Republicans block Dems' plans for riot commission

Senate Minority Leader Chuck Schumer, D-N.Y., on the Senate floor Sept. 21, 2020 (Video screenshot)

Republicans in the U.S. Senate on Friday blocked a Democrat plan to set up a special commission to investigate events in Washington on January 6, successfully using the body’s filibuster rule that requires support from 60 senators to advance legislation.

There were six “rebels” in the GOP who voted along with Democrats for the plan that would set up a commission to issue a report on the January 6 events that left the U.S. Capitol vandalized.

The Democrats assembled 54 votes but that was short of the 60 needed, and 35 senators voted against the idea.

Sen. Chuck Schumer, D-N.Y., erupted in what the Daily Mail described as an act of rage afterward, condemning the GOP with, “Shame on the Republican Party for trying to sweep the horrors of that day under the rug because they’re afraid of Donald Trump.”

That particular plan essentially died with the vote, even though Democrats may adopt other investigative procedures and some already have begun in various Senate committees.

The Republicans joining the camping included Sens. Bill Cassidy, Susan Collins, Lisa Murkowski, Rob Portman, Mitt Romney and Ben Sasse.

House Speaker Nancy Pelosi, who orchestrated her second failed impeach-and-remove strategy against President Trump based on the events that day, accused the Republicans of denying “the truth of the January 6th insurrection…”

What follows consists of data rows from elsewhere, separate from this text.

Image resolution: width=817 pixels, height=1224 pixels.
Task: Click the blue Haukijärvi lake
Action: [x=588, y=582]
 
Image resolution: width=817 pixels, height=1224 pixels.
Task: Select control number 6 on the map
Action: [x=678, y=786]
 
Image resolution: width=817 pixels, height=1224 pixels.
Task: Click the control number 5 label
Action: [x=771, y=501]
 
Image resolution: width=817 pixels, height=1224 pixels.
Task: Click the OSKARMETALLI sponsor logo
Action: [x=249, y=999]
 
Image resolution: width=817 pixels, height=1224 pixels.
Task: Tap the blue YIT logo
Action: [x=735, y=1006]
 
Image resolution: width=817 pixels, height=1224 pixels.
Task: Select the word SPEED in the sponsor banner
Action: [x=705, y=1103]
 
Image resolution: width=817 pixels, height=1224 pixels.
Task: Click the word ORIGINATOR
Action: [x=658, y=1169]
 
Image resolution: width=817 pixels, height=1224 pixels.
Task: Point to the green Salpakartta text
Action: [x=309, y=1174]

The commission was viewed by some as just another way for Democrats to lash out at President Trump, even though during a rally that same day, he encouraged his followers to protest “peacefully.”

“Chaos” in the Senate on Thursday had prevented a vote then. The Mail reported the Senate was in session until nearly 3 a.m. Friday because of arguments over a separate bill, which was aimed at making the U.S. more competitive against China.

Schumer has told Republicans they needed to support what he wanted.

“Our democracy, our beautiful, more than two-century old democracy is more at risk because of the lies that have been perpetrated by Donald Trump and his allies than it has in a very long time,” he said.

Those “lies” are statements made by Trump and his supporters about evidence of election fraud during the 2020 presidential race. Multiple states continue to review what actually happened there, after Joe Biden was certified the winner by only a few thousands of votes in a handful of states.

There were several scenarios that critics have said need to be investigated, including undue influence on the results from a $400 million donation to local election officials from leftist Mark Zuckerberg as well as the fact that elections officials several times arbitrarily changed state law regarding elections during their counts.

Senate Minority Leader Mitch McConnell explained that the commission would not uncover new facts or promote healing because it was not “designed to do that.”

He said the proposal was “rigged and partisan.”

McConnell said he’d urge other senators to oppose what he called an “extraneous layer.” And there were reports McConnell noted the Democrat report produced by such a commission could come out during the height of the 2022 election season, during which the GOP is expected to retake the majorities in the Senate and House.

Even Schumer admitted that more than half of the Republicans in the nation still believe the election was rigged “and Joe Biden isn’t the real president.”